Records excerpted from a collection
·····

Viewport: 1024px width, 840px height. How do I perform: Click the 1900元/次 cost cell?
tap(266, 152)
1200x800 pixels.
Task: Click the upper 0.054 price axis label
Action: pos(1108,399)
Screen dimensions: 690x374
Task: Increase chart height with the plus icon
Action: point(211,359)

·····

■ What is expected: All of the entries should be written out again exactly.

■ Exercise solution:
Viewport: 1024px width, 840px height. How do I perform: Click the 1900元/次 cost cell?
tap(266, 152)
1200x800 pixels.
Task: Click the upper 0.054 price axis label
Action: pos(1108,399)
Screen dimensions: 690x374
Task: Increase chart height with the plus icon
Action: point(211,359)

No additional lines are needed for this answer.